Defendants are a set of companies related to and individuals involved with Edward D. Jones & Co., L.P. and the Jones Financial Companies, L.L.L.P. (together "Defendants" or "Edward Jones"). Am. Compl. ¶¶ 12-33. Edward Jones is an investment firm headquartered in St. Louis, Missouri and dually registered as a broker-dealer and as an investment advisor under federal and state securities laws. Id. ¶ 13.

Edward Jones historically focused on offering commission-based accounts, whereby clients received free counsel and guidance and were not charged the flat, per-transaction fee unless and until they completed a transaction. Id. ¶¶ 34-35. This type of account and free arrangement reflected the buy-and-hold investing strategy Edward Jones advocated to its clients, many of whom did not trade frequently. Id. ¶¶ 36-37.

In 2008 Edward Jones introduced a fee-based platform, Advisory Solutions, with accounts which charged a set percentage annual expense fee, regardless of the number of transactions executed. Id. ¶ 39. Advisory Solutions accounts also gave clients access to a propriety Edward Jones mutual fund product called Bridge Builder, which was introduced in 2013. Id. ¶ 40. In 2016, Edward Jones launched a second fee-based advisory service called Guided Solutions, which touted more client control than Advisory Solutions and which included as "Eligible Investments" certain fund families owned by Edward Jones and from which Edward Jones could receive additional fees. Id. ¶¶ 57-59. Plaintiffs allege Edward Jones coerced clients into moving assets from their existing commission-based accounts into the fee-based Advisory Solutions and Guided Solutions programs (together, the "Advisory Programs"), doing so to grow its bottom line regardless of whether such a move was suitable for and served the best interests of the clients. Id. ¶¶ 40, 58, 65.

Plaintiffs allege Edward Jones aggressively pushed clients into fee-based accounts not only to increase revenue from clients who traded infrequently, but also to avoid certain burdensome disclosure requirements posed by the Department of Labor ("DOL") Fiduciary Rule. Id. ¶¶ 41-46. Proposed in 2015, the DOL Fiduciary Rule allegedly would have imposed stricter disclosures requirements and a fiduciary status on commission-based accounts. Id. ¶¶ 42-44. As relevant here, Plaintiffs allege Edward Jones received hundreds of millions of dollars annually from mutual fund companies and insurers as part of agreements to promote products to Edward Jones clients, and the DOL Fiduciary Rule would prohibit these recommendations and promotional payments to financial advisors absent certain acknowledgements and disclosures. Id. ¶¶ 43-46. As alleged by Plaintiffs, Edward Jones framed the DOL Fiduciary Rule as having a negative impact on its lower- and moderate-income customers and misled clients by justifying its shift to fee-based accounts as necessary to avoid those negative impacts. Id. ¶¶ 49-50, 61, 63.

────────────────────

§ Exercise requirements
A - List every year named in the passage on Edward Jones, in the order the years appear.
B - Write out the passage on Edward Jones word for word, beginning with "Defendants are a" and ending after "Id. ¶¶ 36-37.".

§ Data lines
────────────────────

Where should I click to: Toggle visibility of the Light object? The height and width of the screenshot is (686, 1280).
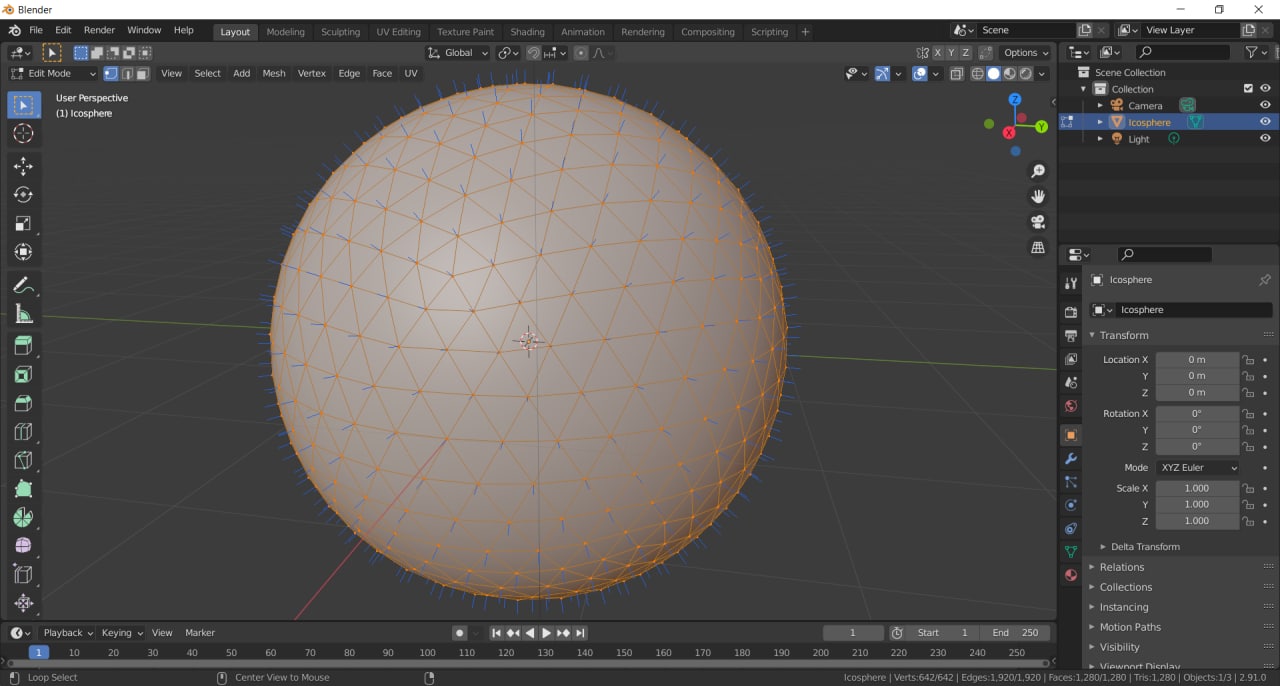tap(1265, 139)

────────────────────

§ Task answers
A - 2008, 2013, 2016, 2015

B -
Defendants are a set of companies related to and individuals involved with Edward D. Jones & Co., L.P. and the Jones Financial Companies, L.L.L.P. (together "Defendants" or "Edward Jones"). Am. Compl. ¶¶ 12-33. Edward Jones is an investment firm headquartered in St. Louis, Missouri and dually registered as a broker-dealer and as an investment advisor under federal and state securities laws. Id. ¶ 13.

Edward Jones historically focused on offering commission-based accounts, whereby clients received free counsel and guidance and were not charged the flat, per-transaction fee unless and until they completed a transaction. Id. ¶¶ 34-35. This type of account and free arrangement reflected the buy-and-hold investing strategy Edward Jones advocated to its clients, many of whom did not trade frequently. Id. ¶¶ 36-37.